From being the industry’s poster boy, with year-on-year growth that other sectors could only dream of, it suddenly looks like it could be damaged for a generation or more.

For many travel consumers in the UK, their very first awareness of Covid-19 – and the ravages it would bring – were highlighted by media reports of a cruise ship [Diamond Princess] not being allowed to dock in Japan and its many British passengers being confined on board.

The daily media reports and online interviews with those on board did much to rekindle negative views of cruising that the industry had done so well to combat over the years. Close proximities of large numbers of people confined to one vessel; mass catering in buffets; the ages of those interviewed; and the inability to leave their location – all these underpinned many of the unfounded prejudices of the non-cruise and new-to-cruise audiences.

So how should the cruise sector market itself when the world returns, adjusted behaviour and all, to the prospect of travel?

Recovery strategy

For many industries that experience a sudden or seismic impact to their image or reputation, the soundest recovery strategy is to focus on strengths.

And when focusing on those market or brand strengths, the proven approach is to zero in on three points: building on one’s natural strengths; flipping one’s perceived weaknesses into strengths; and harnessing what marketers call the brand’s ‘tribe’.

The cruise sector has an abundance of assets in each of those areas. Here I should declare my hand. I am passionate about cruise. I am a big ambassador of cruise and have converted many friends, family members and neighbours to the cruise experience.
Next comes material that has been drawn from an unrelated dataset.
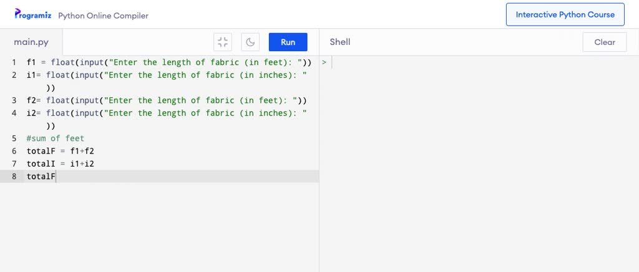
Task: Click the Shell panel label
Action: 340,42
I point this out for one reason. I will cruise again. There isn’t much that would dissuade me from embarking on one as soon as possible.

Cruise has perhaps the most fiercely loyal and passionate enthusiasts of any travel sector. The tribe will be an easy group to reinvigorate when the time comes; they will need little persuasion.

Secondly, you turn your perceived weaknesses into a strength. To me, the cruise sector has always seemed highly sensitive about its rigorous attendance to health and cleanliness regimes on board. No doubt rooted in the dreadful PR that a ship-wide norovirus outbreak could bring, the sector hasn’t made anywhere near the noise it should do about its unbelievably high standards. In the new era, I’d urge the cruise sector to go big on its cleanliness and health regimes.

Finally, the sector’s strengths. One of the many strengths cruise has is the versatility of its ships. The interiors can be re-engineered quickly to accommodate social distancing and ergonomics far quicker than a hotel building or airport can.

Ships’ versatility

And then there’s the versatility of being able to change itineraries quickly, meaning that future outbreaks globally can be avoided far easier than travellers in a hotel or resort can be repatriated.

The list of all these strengths, weaknesses-cum-strengths and tribe features for the sector is impressively large. And, if focused on and developed by the marketers of the cruise sector, the cruise market’s future could be just as bright as it was before the Covid-19 crisis.